- _Texto selecionado_:
------------------------------------------------------------

A Constituição Federal de 1988 é, até hoje, tratada por muitos como um marco democrático e civilizatório na história recente do Brasil. É chamada de “Constituição Cidadã”, um apelido pomposo dado por Ulysses Guimarães que a vende como um instrumento de proteção ao povo contra os abusos do poder. Mas, passadas mais de três décadas, o que se vê é exatamente o contrário: essa Constituição foi, na prática, a maior arma usada contra a verdadeira liberdade do cidadão brasileiro.
A elaboração da Constituição de 1988 não foi feita por representantes livres da vontade popular, mas por uma assembleia constituinte formada em meio à redemocratização, com forte influência de grupos ideológicos estatizantes, progressistas e com viés coletivista. Como observa o jurista Ives Gandra da Silva Martins, “a Constituição de 88 não foi pensada para limitar o Estado, mas para ampliá-lo, criando um modelo de welfare state sem os recursos e a mentalidade necessária para sustentá-lo”.
Em vez de limitar o poder do Estado, a Constituição de 1988 expandiu esse poder de forma quase ilimitada. Seu texto é excessivamente detalhado, invasivo e controlador, cobrindo assuntos que em democracias mais sólidas seriam tratados por legislações ordinárias, flexíveis e mais sujeitas à vontade popular através do Parlamento. O constitucionalista José Afonso da Silva chega a admitir que a Constituição é “extensa, analítica, programática e, por isso, muitas vezes impraticável”.
Ao contrário de constituições concisas, como a dos Estados Unidos — com sete artigos e 27 emendas —, a Constituição brasileira possui mais de 250 artigos e centenas de dispositivos transitórios. Isso impede mudanças rápidas e efetivas diante de novas demandas sociais e políticas, e engessa o país em um modelo ultrapassado e estatizante. Roberto Campos já alertava: “A Constituição de 88 é um amontoado de boas intenções, mal organizadas, que nos condena à ingovernabilidade”.

------------------------------------------------------------

- _Dados extraídos_:
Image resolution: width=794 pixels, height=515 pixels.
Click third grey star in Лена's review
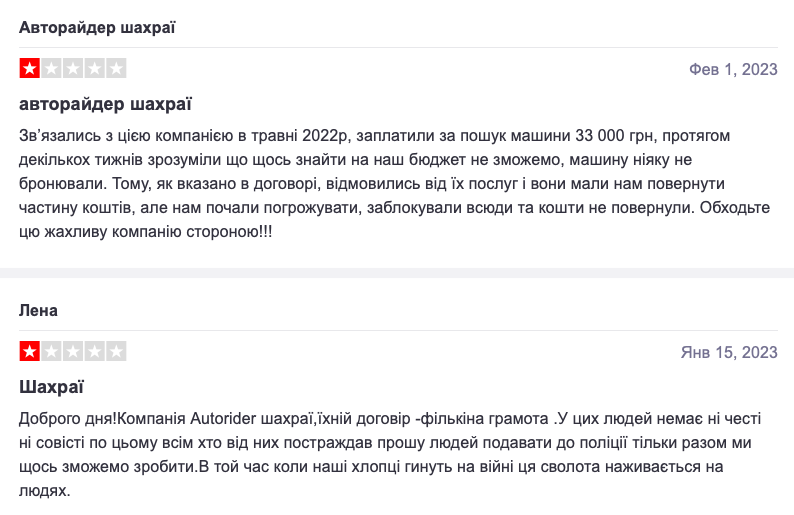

------------------------------------------------------------

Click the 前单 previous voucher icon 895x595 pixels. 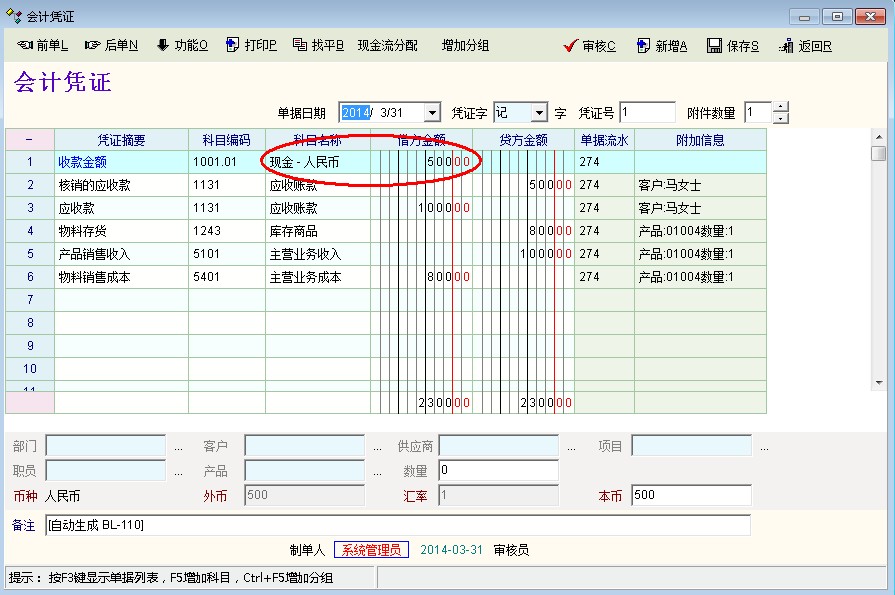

------------------------------------------------------------

- _Enunciado da tarefa_:
Responda, com base no texto sobre a Constituição de 1988:
1. Quem deu à Constituição o apelido de "Constituição Cidadã"?
2. Quantos artigos e quantas emendas tem a constituição dos Estados Unidos?
3. Qual constitucionalista chama a Constituição de "extensa, analítica, programática e, por isso, muitas vezes impraticável"?

- _Resposta do exercício_:
1. Ulysses Guimarães.
2. Sete artigos e 27 emendas.
3. José Afonso da Silva.